Independent Television News chartered a helicopter on the first day, and there was something immediately familiar about the sequence that ran in ITN's bulletins that evening: the white vehicle with the police outriders; the path cleared through the commuter traffic; the implacable helicopter dipping and tracking. It was the visual vocabulary of O.J. and the Bronco, borrowed, presumably, partly in the hope of inheriting some of the same audience. The timing was impeccable: Simpson was acquitted on Rosemary West's first day in the dock. (152-3)
It should be emphasized that West, at the time of this scene, was not fleeing the event in desperation, but already arrested and being brought to trial by the police-there are few inherent, specific similarities to the Simpson images being referenced. But the plain image of a shaky helicopter shot following a white car down an empty highway now exists independent of O.J.'s case itself. It has become a visual cue for media-frenzy, criminal-celebrity, and general depravity in the same way the establishment shot/catchy jingle combination is a visual cue that a sitcom's action has changed places.
Additions to television's "visual vocabulary" are of course not new; even the establishment shot can be traced back to a specific origin. What is new, however, is the speed at which these changes now take place: even before the Simpson case had fully resolved itself, its images had been generalized into visual techniques. As a result, no one-neither producers nor the viewing public-has anything like the total control possible just a decade earlier. In their 1947 article "The Culture Industry: Enlightenment as Mass Deception" Adorno and Horkheimer propose a theory of the "culture industry" as a dictatorial voice in modern communication, a model that may indeed have been accurate for the time period. But ever since the availability of the first private video camcorders in about 1985, which allow people to film and playback their own lives on television, television production has become an endlessly complicated interplay of viewer and producer contributions, with the end result that no one owns the new O.J.. images with anywhere near the same certainty that producers own the establishment shot.
It is out of this environment that NBC's police drama Homicide: Life on the Street is created every week. Homicide is a particularly interesting show because in addition to being a product of the new viewer-producer dynamic, it remains heavily aware of these origins. It is filmed entirely with hand-held cameras that produce images crude enough to make even the "impromptu" location reporting of the nightly news that follows appear glossy and artificial. And its editing, instead of striving for the traditional "motivated" invisibility that John Fiske defines in his book Television Culture, is littered with jumps cuts and repetitions that reflect a rare "desire to tell the story a particular way" (27). What is remarkable about Homicide is that, by violating these "realistic" codes of television production, it has managed to survive in a major network's prime-time schedule through earning a reputation as being "realistic." This innovation-if it can, indeed, be called innovation at all-is much more than a mere marketing tool; rather, it is the latest product of viewers' decade long reinvention of television realism, motivated primarily by the increasing importance of the video camera in their lives.

----

[DIRECTION 1]: Could you retype the passage of the essay on television realism starting with "Independent Television News" and going on through "the dock. (152-3)"?
[DIRECTION 2]: Can you extend the essay on television realism, picking up after its final sentence?

[LISTING]:
----

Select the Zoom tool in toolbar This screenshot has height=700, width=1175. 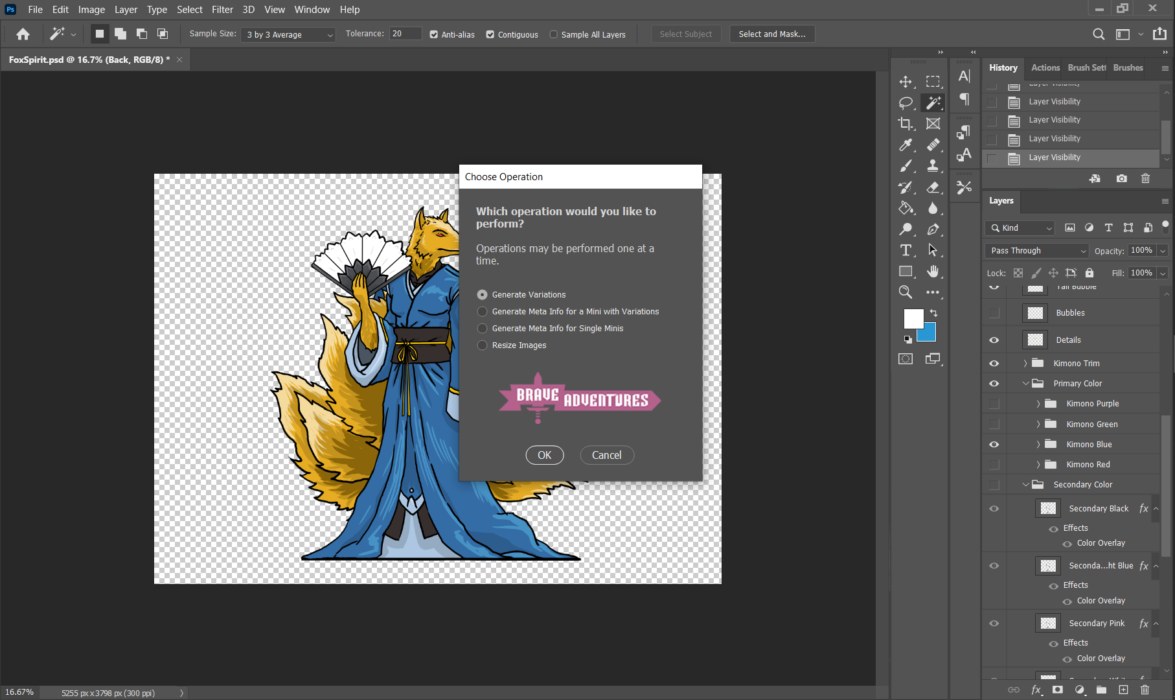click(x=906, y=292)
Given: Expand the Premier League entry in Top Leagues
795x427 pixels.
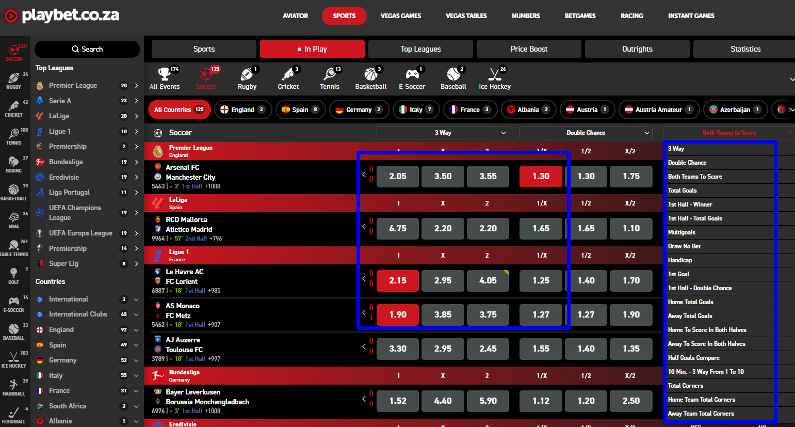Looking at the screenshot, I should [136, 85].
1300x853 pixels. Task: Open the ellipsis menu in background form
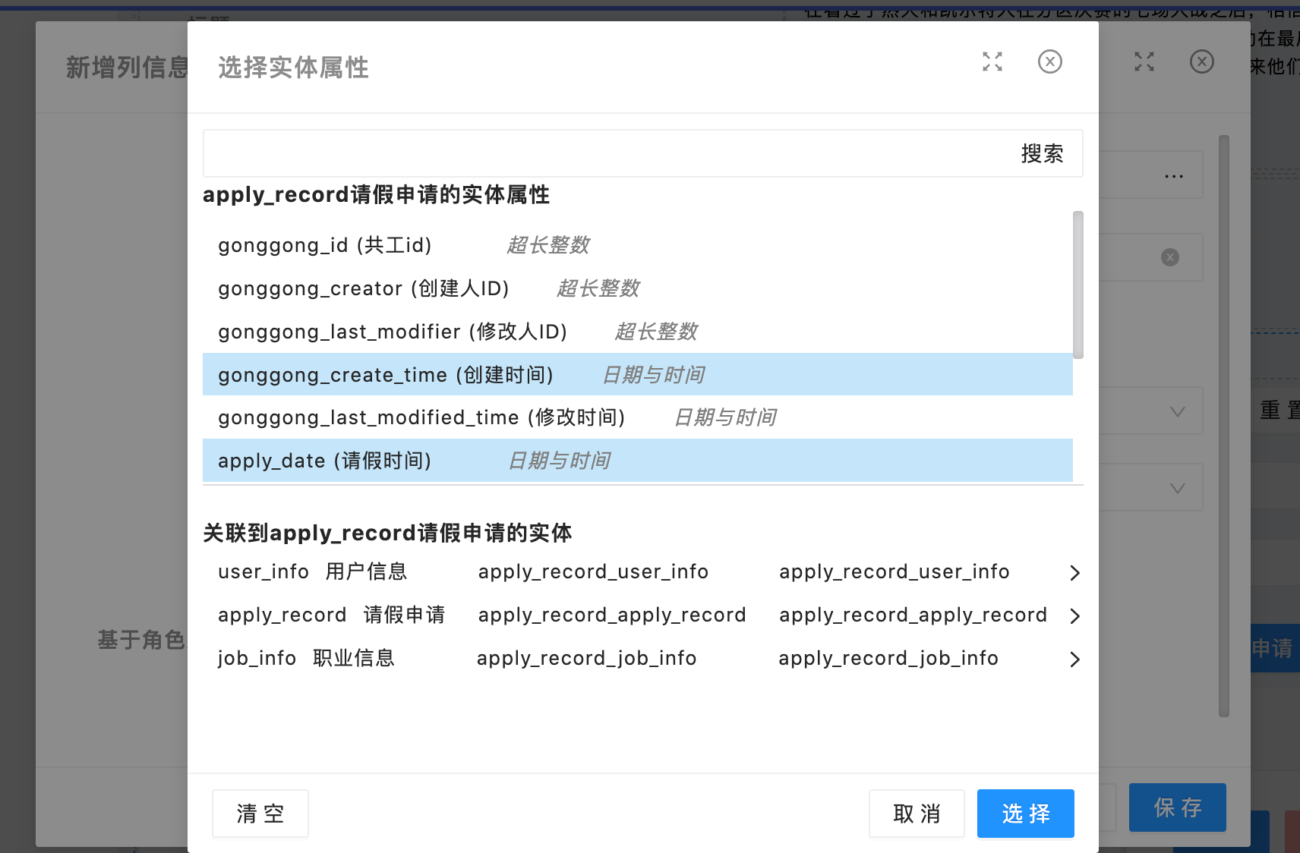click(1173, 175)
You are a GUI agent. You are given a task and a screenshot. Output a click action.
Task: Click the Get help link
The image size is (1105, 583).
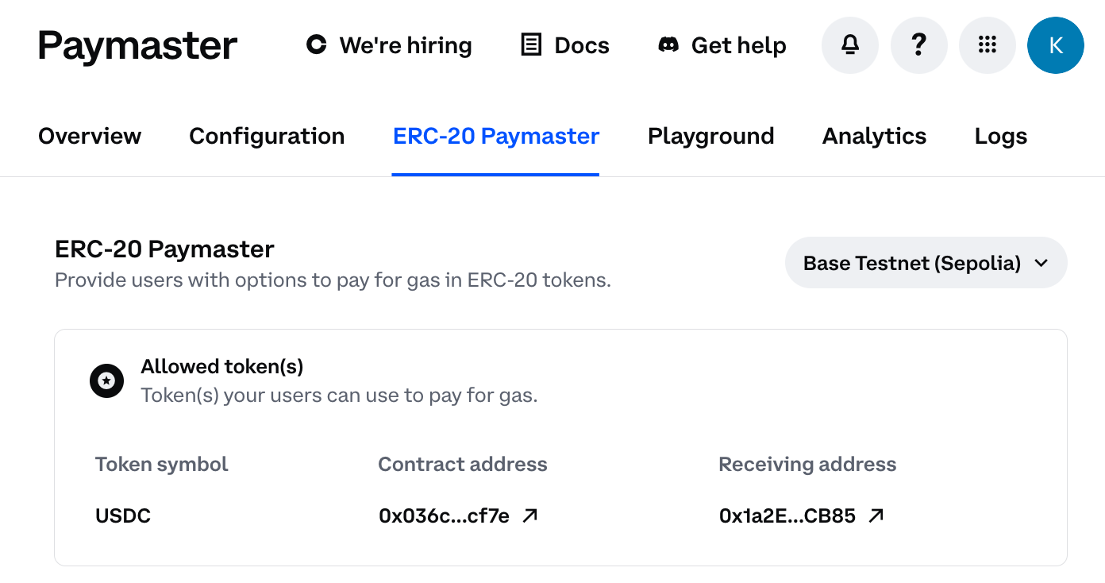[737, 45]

----

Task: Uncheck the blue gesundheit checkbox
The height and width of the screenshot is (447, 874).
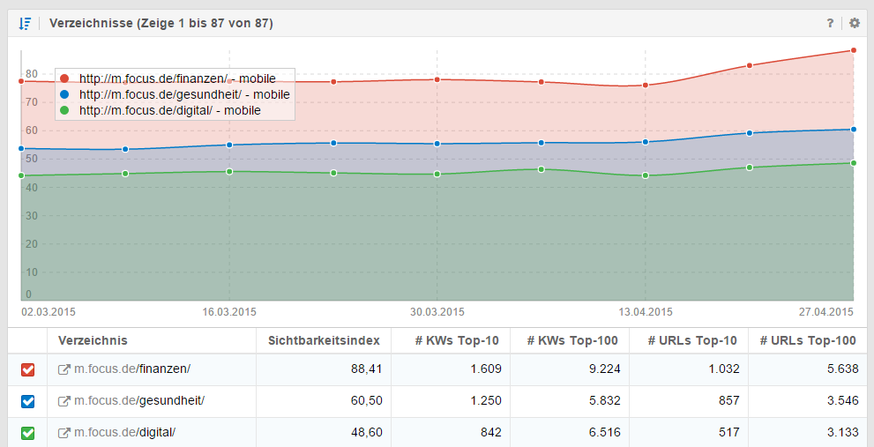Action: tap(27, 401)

----

[TASK RESPONSE 1]:
Independent Television News chartered a helicopter on the first day, and there was something immediately familiar about the sequence that ran in ITN's bulletins that evening: the white vehicle with the police outriders; the path cleared through the commuter traffic; the implacable helicopter dipping and tracking. It was the visual vocabulary of O.J. and the Bronco, borrowed, presumably, partly in the hope of inheriting some of the same audience. The timing was impeccable: Simpson was acquitted on Rosemary West's first day in the dock. (152-3)

[TASK RESPONSE 2]:
The most obviously unusual thing about Homicide is the way the camera approaches its subjects. Instead of keeping a polite and organized distance from the actors, it often swoops down, around, and into the scene's action so dramatically that it is hard not to imagine the cameraman as a factor in the developing action. The intended illusion is that there isn't a lot of high-tech production involved in the show, that the scene is not being filmed on a set crowded with producers and directors and costume designers and make-up artists and the like. We are meant, instead, to envision simply the characters and a single cameraman engaged in a real-life struggle with one another.
Right away there is a fundamental unreality to this situation that should be as strong as it is in the overproduction being avoided: how can the cameraman's presence not only not spoil the realism, but actually help foster it? According to Fiske, past viewers took "the effect of seamlessness, of a continuous flow, with no manufactured joints or edges" as initial proof that what they were watching was unadulterated reality (27). In other words, vast on-set production and precise and intricate post-production made the camera disappear entirely, separating the audience from any knowledge of how programs were produced. In this one-directional environment, it's not hard to imagine the "culture industry" quietly inflicting its ideology on the public.
But the video camcorder's introduction began to undermine this comfortable separation, by, in effect, making viewers into informal producers. Of course, private movie cameras had been sold for a half-century before the camcorder, but always with the same basic difference that separates film from television. The film for these old cameras needed to be sent away for developing, and even then could only be viewed by projection onto a movie screen; like film, these home movies were "a record of what has happened" (Fiske 22)-the past tense being necessary to describe any document that cannot be viewed until well after the fact. But to view the new camcorder movies is as easy, essentially, as turning on the television. For this reason, they harbor all the "nowness" that makes television "a relay of what is happening" (Fiske 22, emphasis added). So, on a small scale, people could now be involved for the first time in the television production of their own lives.
This, naturally, changed their readings of the elaborate but invisible production that dominated television's visuals. The things people taped themselves were quite clearly realistic-this could be "proved," for they were present at the actual event-and yet they bore almost no visual similarity to television reality. The more audiences began to speak this second realistic language, the more the first looked false and out-moded. This development was sufficiently powerful to force a change in television's visual style, so that now, as in Homicide, realism involves the same dynamic that the home viewer/producers create when they put themselves on television: the subjects work to produce real-life, together with the cameraman, who can never be forgotten because he constantly shakes the frame and moves randomly about.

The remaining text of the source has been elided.